**Your objective:** The required answer is the run of lines from the one holding "Screen dimensions: 1080x720" to the end of the data below, copied exactly and free of pictures.

Pixel coordinate grounding data
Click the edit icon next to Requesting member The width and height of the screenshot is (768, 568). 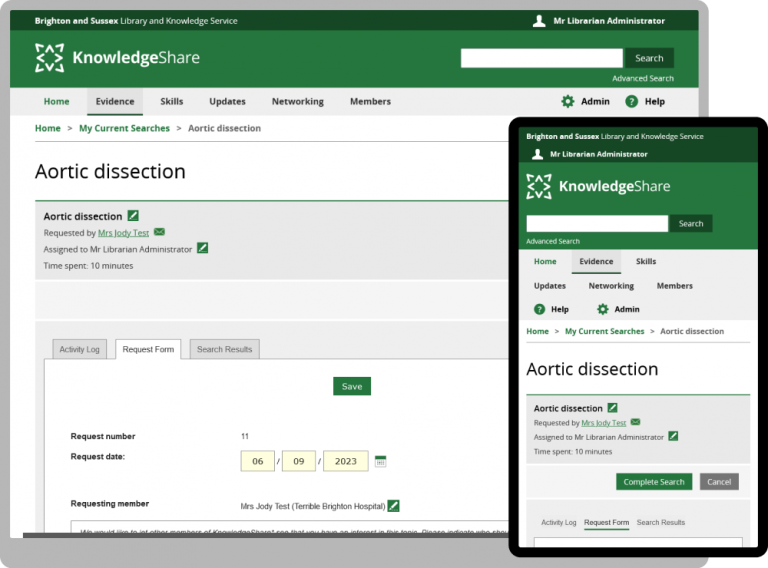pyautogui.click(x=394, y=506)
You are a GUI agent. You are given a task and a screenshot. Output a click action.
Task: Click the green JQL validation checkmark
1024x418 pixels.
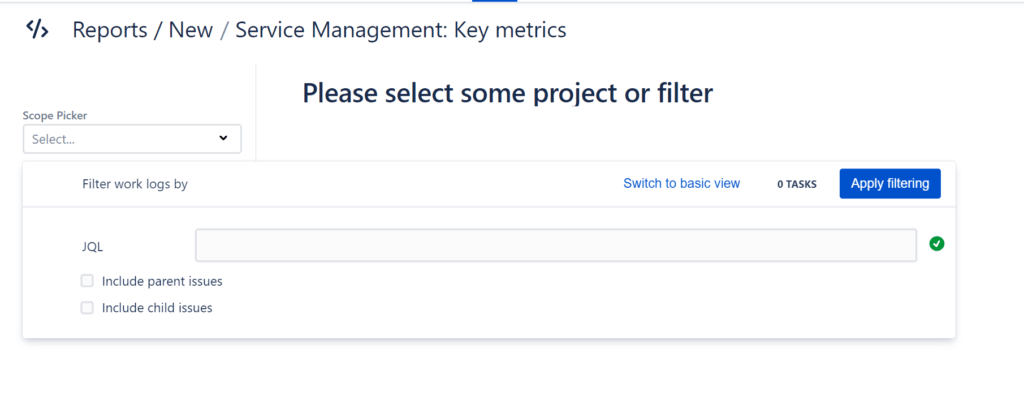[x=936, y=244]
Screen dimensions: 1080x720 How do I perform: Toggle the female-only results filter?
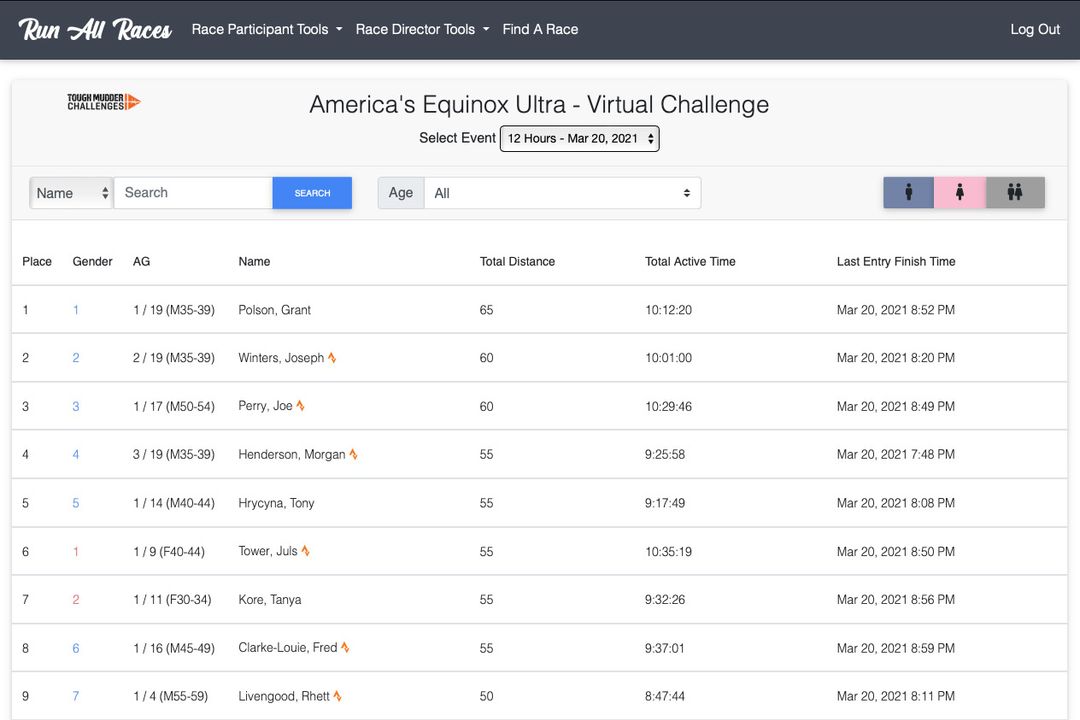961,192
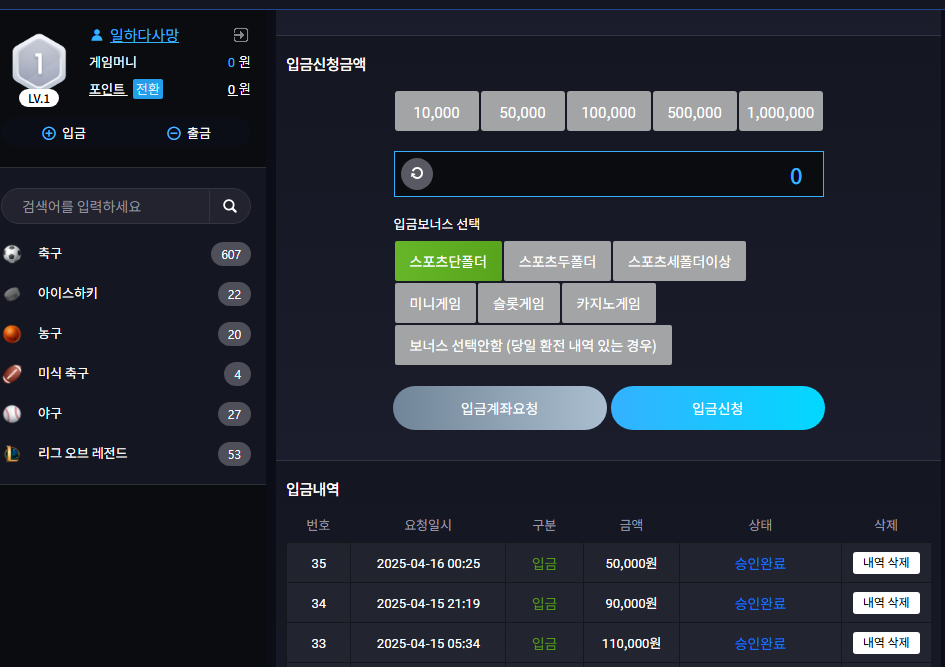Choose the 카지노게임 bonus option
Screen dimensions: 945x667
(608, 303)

**Answer section:**
Screen dimensions: 1080x720 How do I perform: Toggle the female-only results filter?
961,192
Choose the 카지노게임 bonus option
Screen dimensions: 945x667
(608, 303)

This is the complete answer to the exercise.